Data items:
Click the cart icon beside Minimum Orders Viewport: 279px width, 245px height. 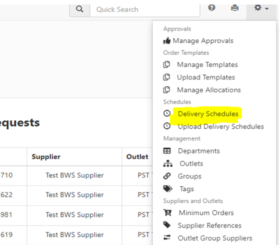point(167,213)
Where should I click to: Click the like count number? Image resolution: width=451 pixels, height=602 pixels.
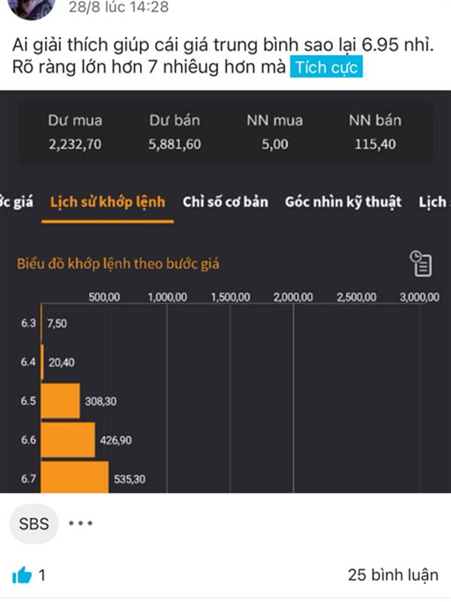[42, 576]
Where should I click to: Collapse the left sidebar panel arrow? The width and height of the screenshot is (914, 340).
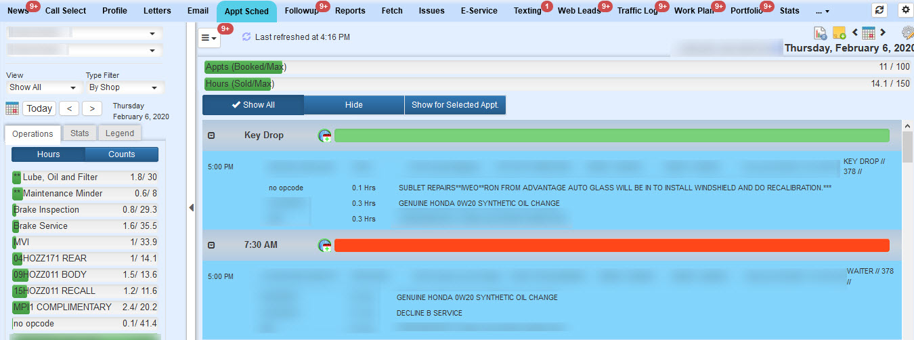click(191, 208)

▶ Exercise description:
The lines from the one that contains "Where should I click to: Click" through the end of the data, repeated exactly and with no pictures, make up the whole answer.

▶ Result below:
Where should I click to: Click the like count number? Image resolution: width=451 pixels, height=602 pixels.
[42, 576]
Where should I click to: Collapse the left sidebar panel arrow? The width and height of the screenshot is (914, 340).
click(191, 208)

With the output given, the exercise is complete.